The forces driving the genre’s development are often external ones, then. But there are also key texts that changed it from within, pushing it in new directions: Lord of the Rings (European, medievalist and with high stakes), which redefined fantasy for a new American generation; and Pullman and Rowling, who demonstrated to a nervous publishing industry that there was a market for such ill-favoured things. Baum’s Oz marks a sea-change in fantasy for turn-of-the-century America; The Hobbit does the same in late interwar England. The various loosely defined categories of fantasy writing — destinarian quest narratives, portal narratives, the mythopoeic, the heroic — often meet most originally in these seminal works.
Then there’s E.B. White (with fantasy that follows some of the rules of realism) and Washington Irving (whose ‘fantasy’ element proves a hoax); and David Almond, Diana Wynne Jones and dozens more. Which books are chosen for scrutiny and which aren’t inevitably determines how clear and meaningful the threads running through this history seem. No work of this kind can be comprehensive, and however impressive the evident scope of the authors’ knowledge and its critical underpinning, such a book must always marshal its examples for the clearest case. Generalisations will seem more brittle or tendentious the closer we come to the present (overarching clarity is elusive without sufficient distance) but in this multi-strand subject the authors have managed to convey a satisfying sense of — albeit partly illusory — coherence to this broad and fascinating story.
Naturally, space permitting, it might have been broader still. Everyone will have favourites they’ll wish had been included (I’d love to know where the authors would position Norton Juster’s The Phantom Tollbooth, or Patrick Ness’s A Monster Calls).

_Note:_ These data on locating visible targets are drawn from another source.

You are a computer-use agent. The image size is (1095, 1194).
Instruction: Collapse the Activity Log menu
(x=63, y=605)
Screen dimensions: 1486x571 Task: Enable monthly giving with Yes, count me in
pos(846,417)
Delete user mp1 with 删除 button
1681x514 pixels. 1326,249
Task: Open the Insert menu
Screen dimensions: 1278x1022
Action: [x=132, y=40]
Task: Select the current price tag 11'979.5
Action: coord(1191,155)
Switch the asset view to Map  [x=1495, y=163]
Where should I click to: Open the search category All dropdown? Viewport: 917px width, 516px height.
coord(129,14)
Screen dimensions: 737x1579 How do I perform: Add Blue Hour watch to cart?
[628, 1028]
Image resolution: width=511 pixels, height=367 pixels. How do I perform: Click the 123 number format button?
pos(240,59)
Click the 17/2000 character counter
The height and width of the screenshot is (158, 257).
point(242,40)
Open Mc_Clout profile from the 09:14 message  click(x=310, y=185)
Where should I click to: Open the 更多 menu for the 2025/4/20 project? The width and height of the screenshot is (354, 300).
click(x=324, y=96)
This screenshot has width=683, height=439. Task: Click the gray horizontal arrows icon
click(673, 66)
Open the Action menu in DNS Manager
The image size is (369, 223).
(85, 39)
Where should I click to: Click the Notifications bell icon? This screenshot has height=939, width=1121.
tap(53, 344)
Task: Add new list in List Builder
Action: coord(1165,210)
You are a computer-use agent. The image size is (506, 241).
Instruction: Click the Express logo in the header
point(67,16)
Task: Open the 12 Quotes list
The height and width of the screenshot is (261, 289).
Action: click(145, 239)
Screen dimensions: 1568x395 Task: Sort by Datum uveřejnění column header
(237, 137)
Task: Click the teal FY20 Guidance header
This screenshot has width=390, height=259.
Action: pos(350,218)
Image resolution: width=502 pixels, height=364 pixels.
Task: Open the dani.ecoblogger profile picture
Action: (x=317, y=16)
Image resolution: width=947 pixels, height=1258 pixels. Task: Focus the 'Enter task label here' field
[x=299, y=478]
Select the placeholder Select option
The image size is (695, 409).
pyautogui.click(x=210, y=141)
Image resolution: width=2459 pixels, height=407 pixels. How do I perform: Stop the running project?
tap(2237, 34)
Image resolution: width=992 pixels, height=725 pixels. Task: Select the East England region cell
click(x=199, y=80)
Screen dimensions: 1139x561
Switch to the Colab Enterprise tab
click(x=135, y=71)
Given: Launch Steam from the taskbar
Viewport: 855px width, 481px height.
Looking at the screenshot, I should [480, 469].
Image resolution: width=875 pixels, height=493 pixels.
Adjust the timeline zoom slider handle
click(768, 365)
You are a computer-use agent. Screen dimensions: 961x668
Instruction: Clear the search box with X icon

There are adjacent fields left unexplored that could prove fertile: how, for instance, are our encounters with these novels informed by younger books? (Do most children not encounter the feeling of a fantasy world through, say, Where the Wild Things Are?) There’s a whole other book to be written about the reader’s experience.
First Light, meanwhile, is all about the reader. Forty-three of them, to be precise, who have come together to mark the 80th birthday of the great Alan Garner. Garner’s own writing (fantasy and not) is incomparable, rich in history, folklore, myth and language, deep-rooted in a distinctive landscape with irresistible numinous power. Under Erica Wagner’s editorship, First Light’s distinguished contributors share what reading Garner has given them; their responses, as various as you could wish for, are personal, challenging, generous and insightful, as good reading is, and infused with the personalities and preoccupations of the readers.
Most of these readers are themselves writers, and Garner’s potency is revealed in how profoundly he has helped to shape the imaginations that came after him, from John Burnside to Helen Macdonald, Neil Gaiman to Ali Smith. In a now notorious blogpost, a private school head teacher recently argued that children shouldn’t read fantasy, lest these ‘addictive’ and ‘sensational’ books damage their ‘sensitive subconscious brains’. It’s a silly argument, mostly, but judging by the contributions to this rich and rewarding volume, he may have a point. The effects of expertly crafted fantasy, both these books remind us, are unnervingly hard to resist.